Work task:
When you reach the line containing "At what coordinates should I click to accomplish: Select the", start transcribing exactly and continue through the last line of the data, skipping every picture.

Collected data:

# # # #

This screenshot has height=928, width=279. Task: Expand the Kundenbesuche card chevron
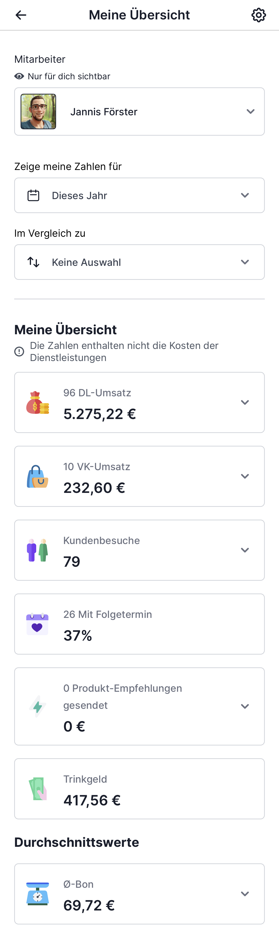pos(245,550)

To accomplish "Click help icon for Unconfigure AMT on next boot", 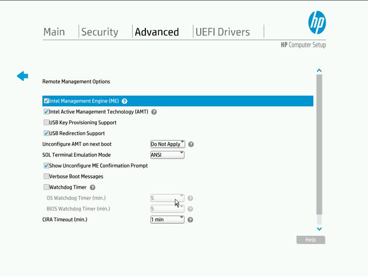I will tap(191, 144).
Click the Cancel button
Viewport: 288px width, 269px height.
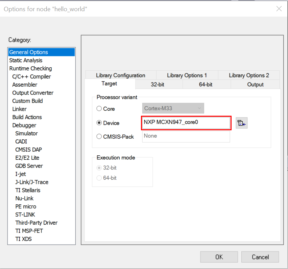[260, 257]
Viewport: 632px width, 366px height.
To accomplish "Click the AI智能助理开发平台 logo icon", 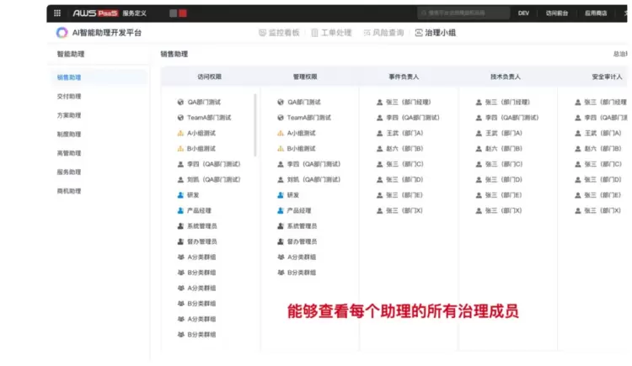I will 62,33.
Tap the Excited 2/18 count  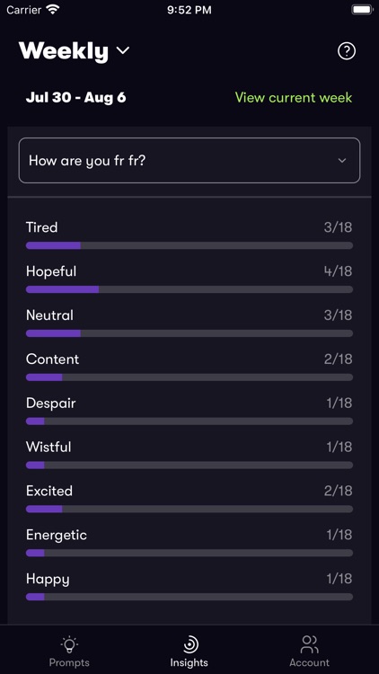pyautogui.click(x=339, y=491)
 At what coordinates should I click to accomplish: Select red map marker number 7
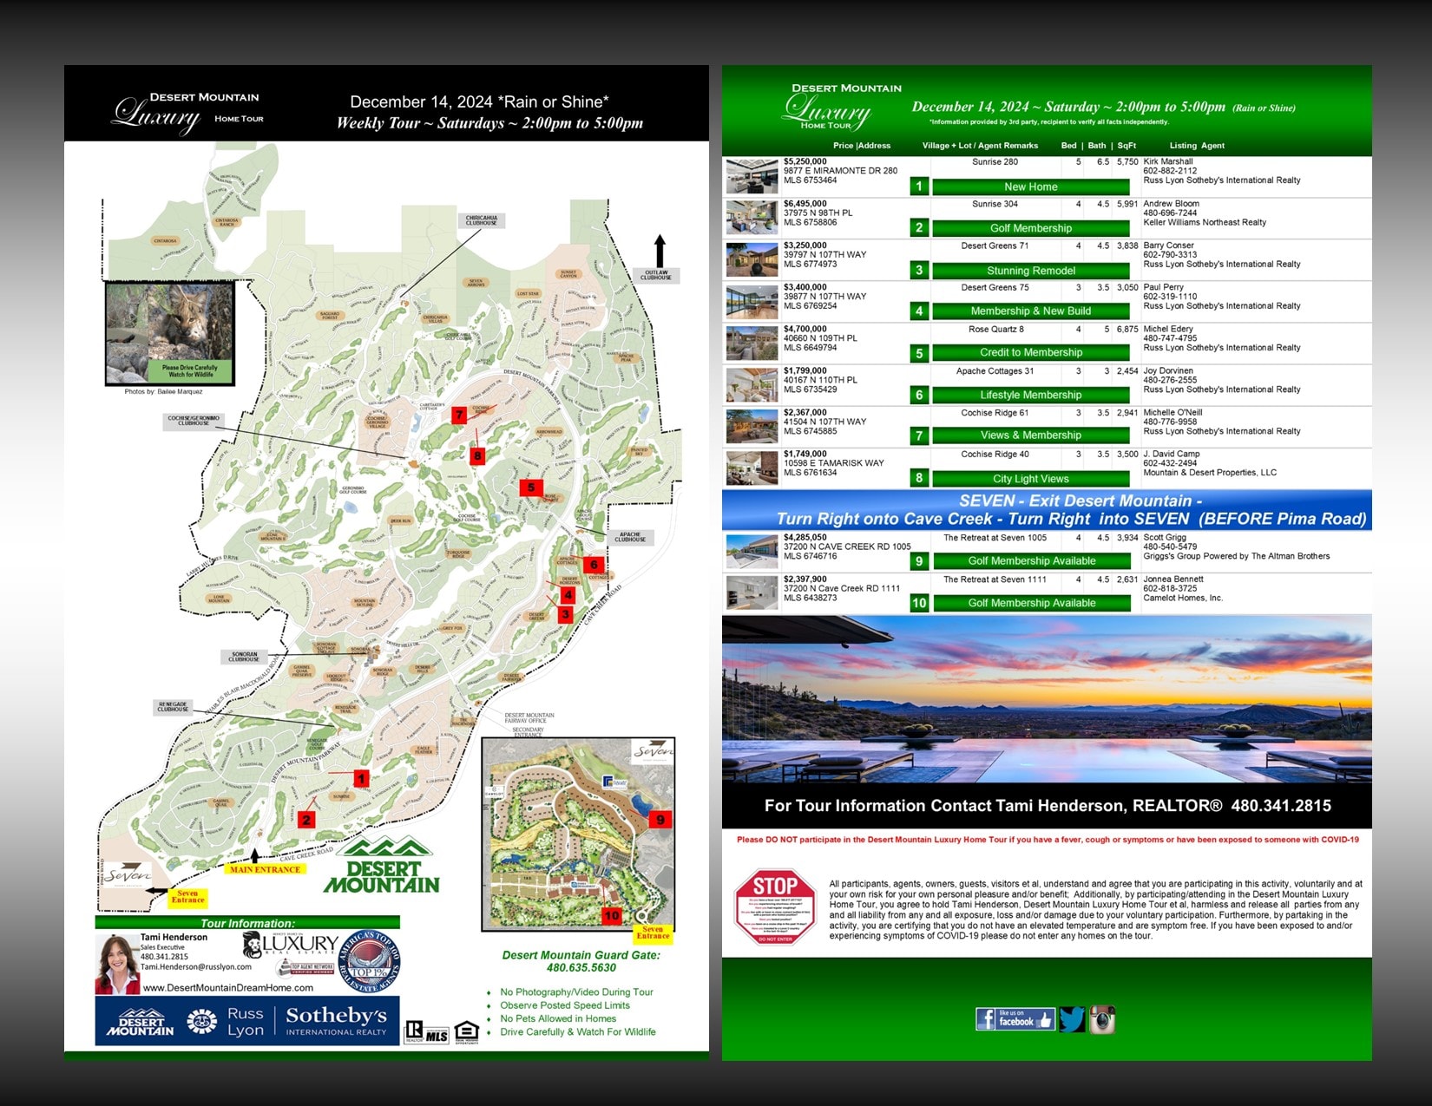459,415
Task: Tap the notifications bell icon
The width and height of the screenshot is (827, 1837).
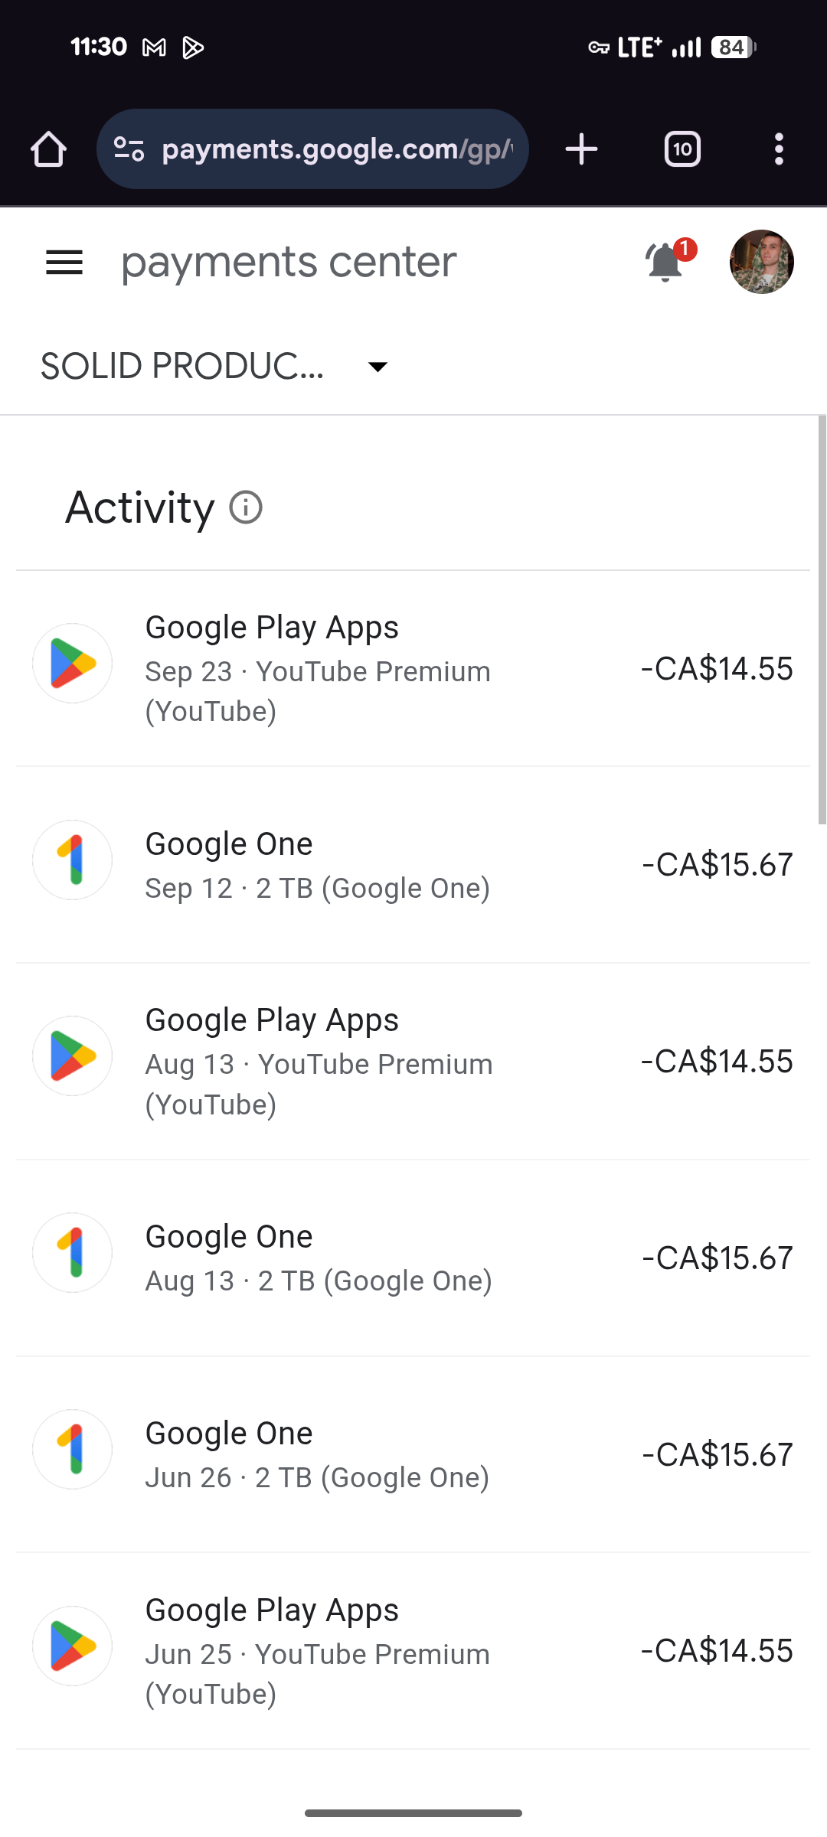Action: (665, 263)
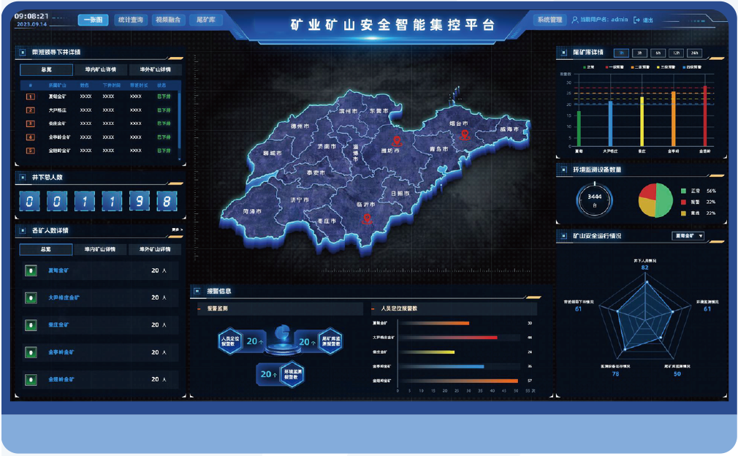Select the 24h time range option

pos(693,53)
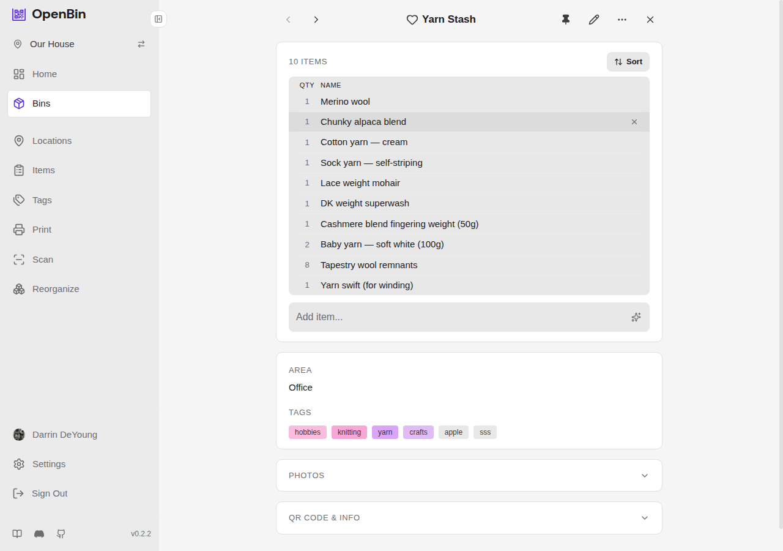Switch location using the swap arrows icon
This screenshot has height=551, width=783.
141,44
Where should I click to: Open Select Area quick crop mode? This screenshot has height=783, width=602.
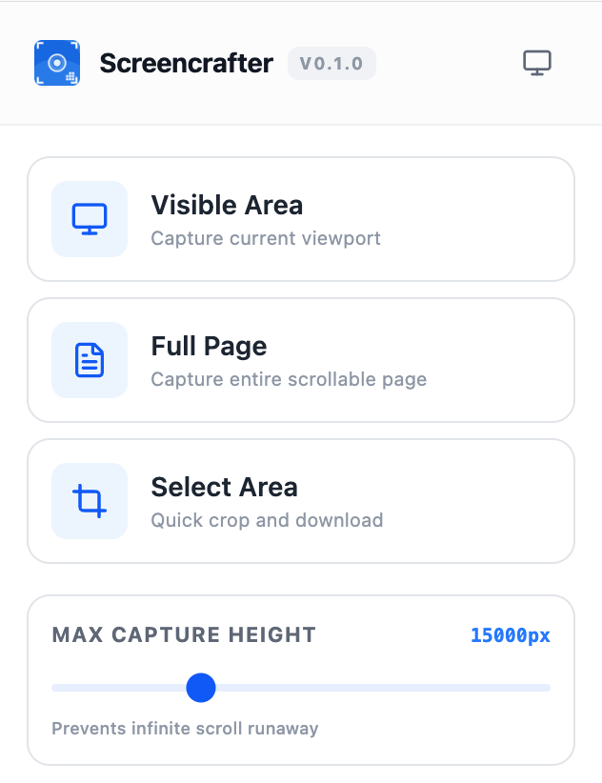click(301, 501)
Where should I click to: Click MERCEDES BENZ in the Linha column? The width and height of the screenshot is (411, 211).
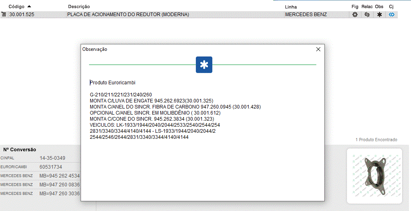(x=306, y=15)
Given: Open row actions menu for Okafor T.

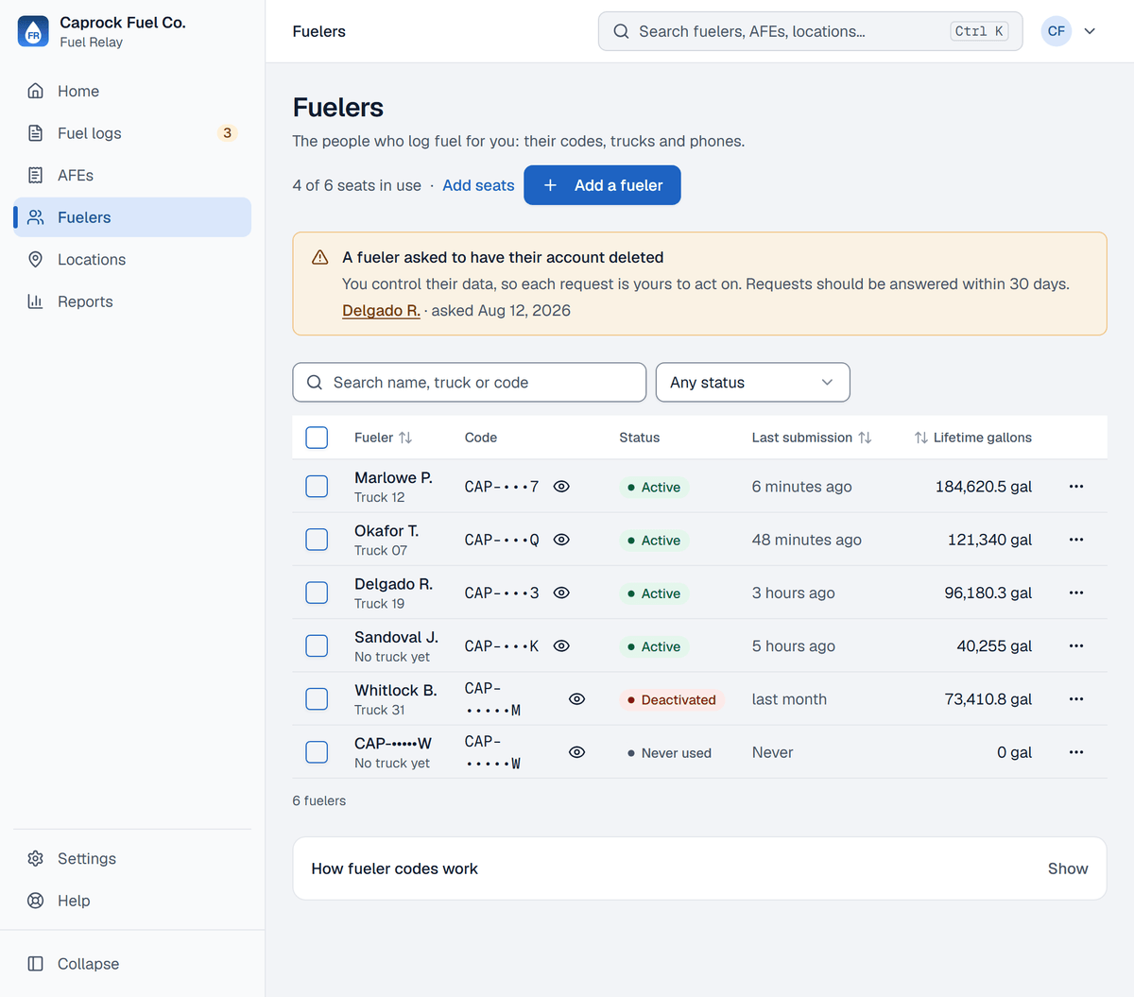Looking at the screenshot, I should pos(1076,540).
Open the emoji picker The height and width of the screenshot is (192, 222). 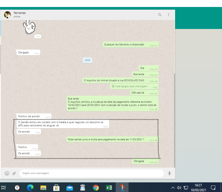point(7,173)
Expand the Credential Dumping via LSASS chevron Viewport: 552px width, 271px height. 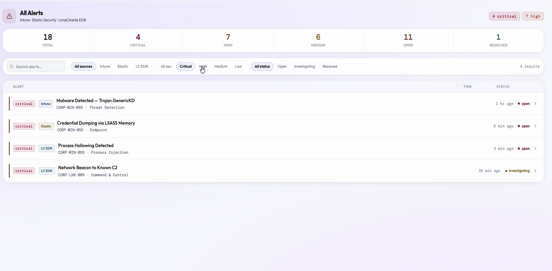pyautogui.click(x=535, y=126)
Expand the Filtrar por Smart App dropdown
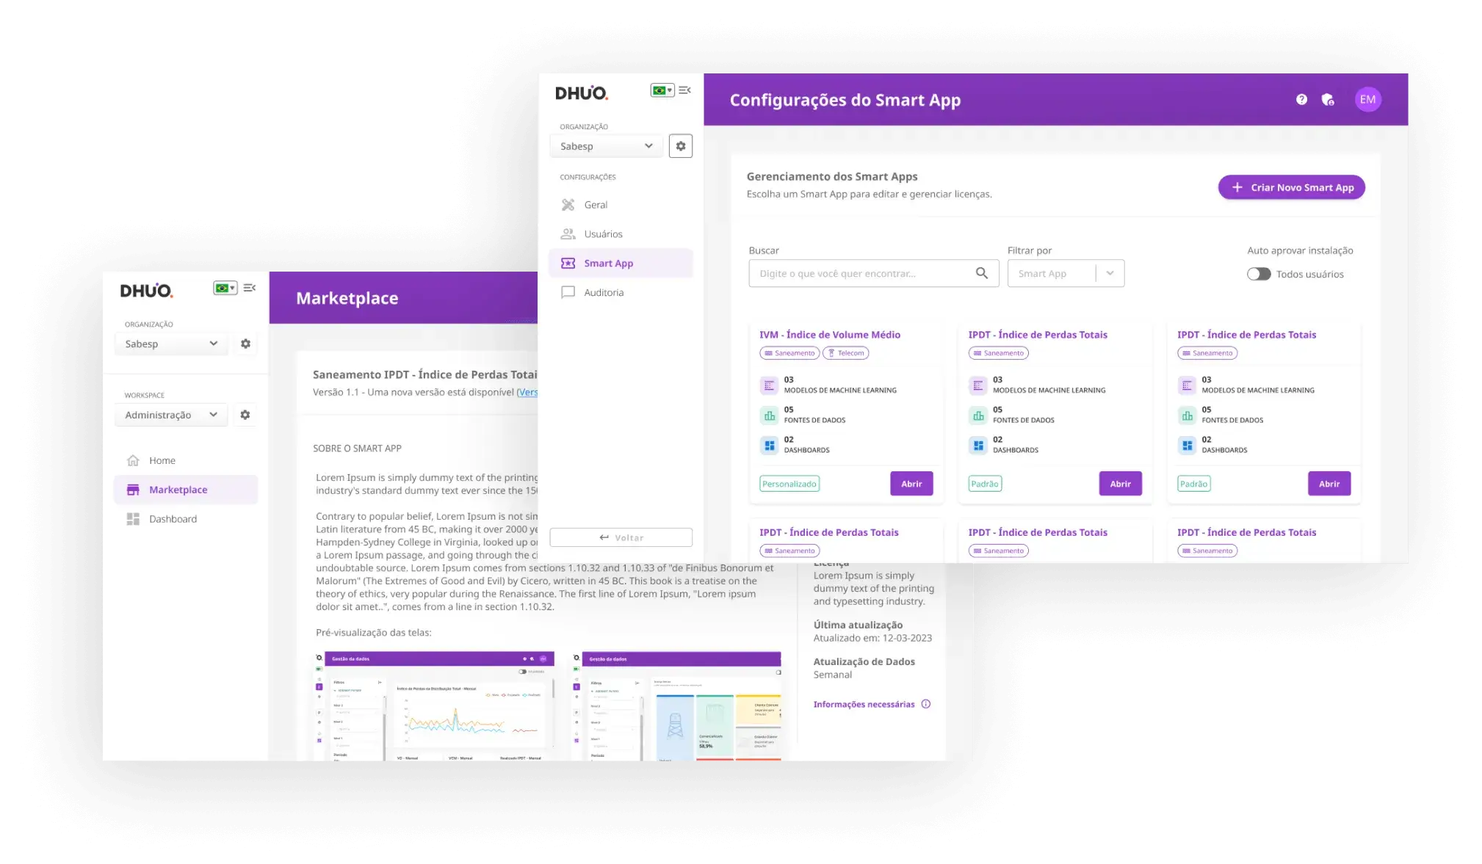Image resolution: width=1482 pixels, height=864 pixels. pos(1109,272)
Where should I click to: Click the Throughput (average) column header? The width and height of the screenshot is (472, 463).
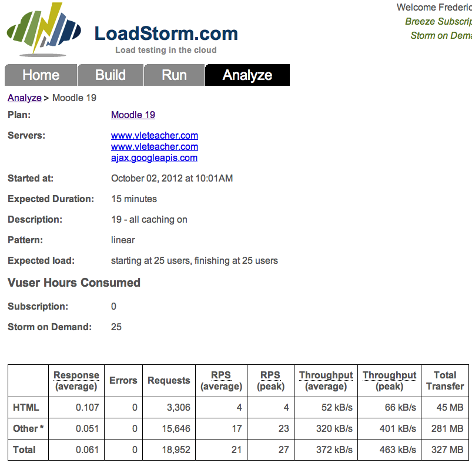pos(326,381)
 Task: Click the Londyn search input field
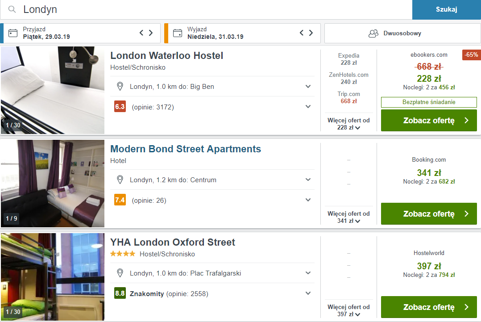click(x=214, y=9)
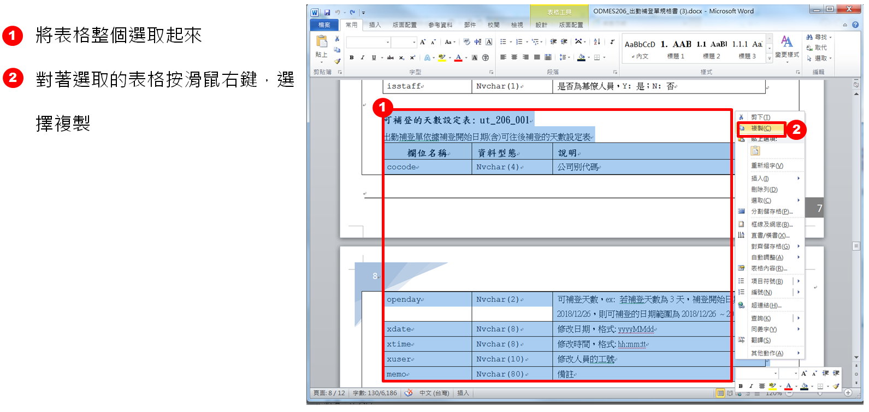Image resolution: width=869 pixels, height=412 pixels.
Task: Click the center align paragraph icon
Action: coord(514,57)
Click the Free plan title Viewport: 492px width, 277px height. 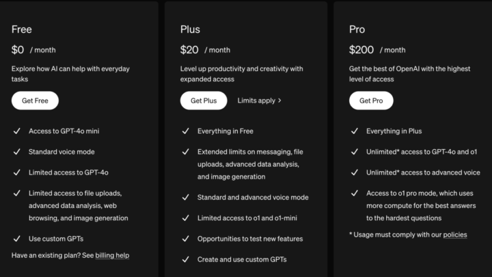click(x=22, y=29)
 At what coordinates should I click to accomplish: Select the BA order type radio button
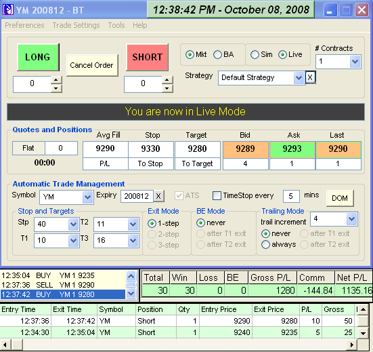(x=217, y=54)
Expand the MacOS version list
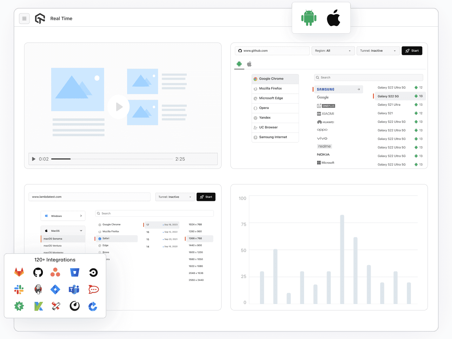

# # # #

Task response:
 At what coordinates should I click to accomplish: Select the BA order type radio button
(x=217, y=54)
Expand the MacOS version list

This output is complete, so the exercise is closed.